* [Collected data entries]
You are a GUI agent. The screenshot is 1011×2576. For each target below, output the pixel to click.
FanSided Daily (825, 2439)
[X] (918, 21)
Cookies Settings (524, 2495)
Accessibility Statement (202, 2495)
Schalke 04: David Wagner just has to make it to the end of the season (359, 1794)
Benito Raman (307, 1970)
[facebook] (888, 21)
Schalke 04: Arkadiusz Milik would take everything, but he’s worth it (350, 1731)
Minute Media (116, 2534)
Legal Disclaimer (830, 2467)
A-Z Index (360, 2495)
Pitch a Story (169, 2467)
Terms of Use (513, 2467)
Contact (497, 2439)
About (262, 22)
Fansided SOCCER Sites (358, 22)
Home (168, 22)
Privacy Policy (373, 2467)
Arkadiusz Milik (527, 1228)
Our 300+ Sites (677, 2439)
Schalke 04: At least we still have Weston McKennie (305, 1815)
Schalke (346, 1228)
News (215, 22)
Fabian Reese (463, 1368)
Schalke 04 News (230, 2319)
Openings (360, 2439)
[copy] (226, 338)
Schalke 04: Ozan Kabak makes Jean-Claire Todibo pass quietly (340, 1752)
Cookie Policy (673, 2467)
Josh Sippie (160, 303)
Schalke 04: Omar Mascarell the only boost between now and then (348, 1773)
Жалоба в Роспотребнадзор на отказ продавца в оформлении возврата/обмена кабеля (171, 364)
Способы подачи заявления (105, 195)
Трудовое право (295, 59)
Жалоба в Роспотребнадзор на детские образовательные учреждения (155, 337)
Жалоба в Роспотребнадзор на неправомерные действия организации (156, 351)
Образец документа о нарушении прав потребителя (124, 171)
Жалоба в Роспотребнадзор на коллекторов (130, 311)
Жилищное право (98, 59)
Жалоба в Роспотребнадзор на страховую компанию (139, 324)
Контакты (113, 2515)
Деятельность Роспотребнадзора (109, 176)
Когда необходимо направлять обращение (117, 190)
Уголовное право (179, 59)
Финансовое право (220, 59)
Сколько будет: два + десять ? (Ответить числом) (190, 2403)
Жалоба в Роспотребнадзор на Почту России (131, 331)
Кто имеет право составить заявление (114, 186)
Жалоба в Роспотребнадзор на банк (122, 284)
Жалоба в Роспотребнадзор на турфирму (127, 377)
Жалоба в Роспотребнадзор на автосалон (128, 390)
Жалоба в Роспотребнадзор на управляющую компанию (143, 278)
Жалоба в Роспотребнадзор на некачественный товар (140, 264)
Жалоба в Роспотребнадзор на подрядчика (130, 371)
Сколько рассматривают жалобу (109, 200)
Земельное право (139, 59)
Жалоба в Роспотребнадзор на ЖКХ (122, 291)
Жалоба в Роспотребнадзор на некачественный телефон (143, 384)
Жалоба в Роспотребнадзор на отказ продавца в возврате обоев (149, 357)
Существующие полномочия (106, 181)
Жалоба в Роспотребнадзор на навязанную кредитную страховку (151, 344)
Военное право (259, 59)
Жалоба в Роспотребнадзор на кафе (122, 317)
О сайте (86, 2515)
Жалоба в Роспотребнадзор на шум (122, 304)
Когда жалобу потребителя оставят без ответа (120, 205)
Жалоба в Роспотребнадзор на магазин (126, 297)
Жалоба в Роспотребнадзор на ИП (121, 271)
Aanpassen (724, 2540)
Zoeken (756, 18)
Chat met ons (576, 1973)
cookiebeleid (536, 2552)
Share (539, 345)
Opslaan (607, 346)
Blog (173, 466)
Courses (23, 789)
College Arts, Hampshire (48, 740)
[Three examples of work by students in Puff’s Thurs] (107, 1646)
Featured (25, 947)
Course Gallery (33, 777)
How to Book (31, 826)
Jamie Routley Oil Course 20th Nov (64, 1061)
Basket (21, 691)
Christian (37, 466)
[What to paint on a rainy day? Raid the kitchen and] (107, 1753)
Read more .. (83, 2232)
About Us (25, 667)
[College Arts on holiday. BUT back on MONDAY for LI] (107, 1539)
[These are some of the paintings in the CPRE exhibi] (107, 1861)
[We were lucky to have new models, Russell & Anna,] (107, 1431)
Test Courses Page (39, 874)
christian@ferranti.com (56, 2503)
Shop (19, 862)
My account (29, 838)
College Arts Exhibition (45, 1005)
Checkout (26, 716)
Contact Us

* [Exercise]
From the entries, work out how many lines include the word "компанию", answering with the number only.

* [Answer space]
2